Vivienne Williams

“I paint flowers, fruit, pots, jugs and bowls – often on a table, lately with more views from the window, some objects in open landscape. Everything in the picture is rearranged and repainted many times, deciding what to leave in and what to leave out is a balancing act. The spaces are as significant as the objects themselves. As the layers of paint build, the surface texture is energetically worked, sanded and stained. It always surprises me when a battle on the paper resolves itself into a calm painting.”

Born in Swansea in 1955, Vivienne Williams left Wales to study English Literature at Reading University, gaining a Master’s Degree in 1978. She spent the next five years abroad teaching English in Italy and working at an art gallery in Sydney, where she began selling her paintings. On her return to the UK in 1983, she spent seven years studying and working in a Buddhist community which had a profound effect on her development as a painter.

As Andrew Green, the former Head of the National Library of Wales writes, her paintings “possess a determined search for harmony: not just a visual harmony, but a corresponding human harmony, a learned stillness of mind. Vivienne has long been influenced by Tibetan Buddhism, which emphasises the importance of achieving tranquillity through removing mental obstruction. Her paintings are more than self-complete formal compositions. They do hold an intent, for those open to their invitation”.

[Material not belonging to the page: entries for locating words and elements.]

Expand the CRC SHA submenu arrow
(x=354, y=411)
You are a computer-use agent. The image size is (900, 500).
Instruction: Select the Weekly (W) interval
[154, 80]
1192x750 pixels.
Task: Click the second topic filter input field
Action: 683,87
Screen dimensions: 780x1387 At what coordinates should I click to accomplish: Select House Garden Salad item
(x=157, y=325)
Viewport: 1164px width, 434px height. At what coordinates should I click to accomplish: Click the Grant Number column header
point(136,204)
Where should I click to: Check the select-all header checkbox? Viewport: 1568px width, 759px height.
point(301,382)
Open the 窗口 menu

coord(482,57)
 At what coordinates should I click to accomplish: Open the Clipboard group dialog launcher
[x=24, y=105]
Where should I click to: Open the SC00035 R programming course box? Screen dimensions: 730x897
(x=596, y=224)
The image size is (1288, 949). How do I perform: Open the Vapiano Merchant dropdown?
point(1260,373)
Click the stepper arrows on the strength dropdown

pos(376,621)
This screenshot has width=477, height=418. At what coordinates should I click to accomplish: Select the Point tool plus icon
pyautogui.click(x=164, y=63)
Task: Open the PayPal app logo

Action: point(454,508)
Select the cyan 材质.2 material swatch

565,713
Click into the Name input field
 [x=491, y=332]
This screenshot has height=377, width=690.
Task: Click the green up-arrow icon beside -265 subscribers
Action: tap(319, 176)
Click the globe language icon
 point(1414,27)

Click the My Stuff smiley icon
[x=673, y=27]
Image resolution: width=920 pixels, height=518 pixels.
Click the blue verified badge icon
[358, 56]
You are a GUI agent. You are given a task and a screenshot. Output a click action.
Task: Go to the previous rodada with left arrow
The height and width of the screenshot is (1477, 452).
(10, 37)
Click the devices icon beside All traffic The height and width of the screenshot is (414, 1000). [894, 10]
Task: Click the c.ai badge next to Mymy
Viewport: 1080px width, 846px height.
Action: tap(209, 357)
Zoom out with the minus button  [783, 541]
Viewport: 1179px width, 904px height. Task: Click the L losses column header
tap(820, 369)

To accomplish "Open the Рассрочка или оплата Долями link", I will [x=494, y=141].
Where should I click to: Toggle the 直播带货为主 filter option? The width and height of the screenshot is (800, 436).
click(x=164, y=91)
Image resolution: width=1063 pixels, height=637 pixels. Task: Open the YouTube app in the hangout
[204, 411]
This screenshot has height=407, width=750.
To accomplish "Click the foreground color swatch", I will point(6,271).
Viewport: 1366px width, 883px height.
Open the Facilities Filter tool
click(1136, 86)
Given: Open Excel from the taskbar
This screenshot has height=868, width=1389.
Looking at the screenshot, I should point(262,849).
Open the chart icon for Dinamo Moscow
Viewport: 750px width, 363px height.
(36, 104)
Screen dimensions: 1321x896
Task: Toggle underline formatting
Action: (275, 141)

Vivienne’s work focuses on still-life. It relies on subtle colour tones and depth of surface and texture achieved through multiple layers of paint. She uses a restricted repertoire of forms giving a sculptural presence to the objects by eliminating detail and placing the objects in changing harmonic relationships, where the negative space between the objects becomes as significant as the forms themselves.

Vivienne has built a reputation as an established artist with regular solo exhibitions in Swansea, Cardiff and London. She was a prize-winner at the National Eisteddfod in 1993. She received a highly commended prize at the inaugural Welsh Artist of the Year competition in Cardiff in 2000 and was on the panel of judges in 2008.

Vivienne’s work has been purchased by the Contemporary Art Society of Wales. Her work can be found in many public and private collections including Carmarthen County Hall, Swansea University Library and the World Trade Centre, Cardiff.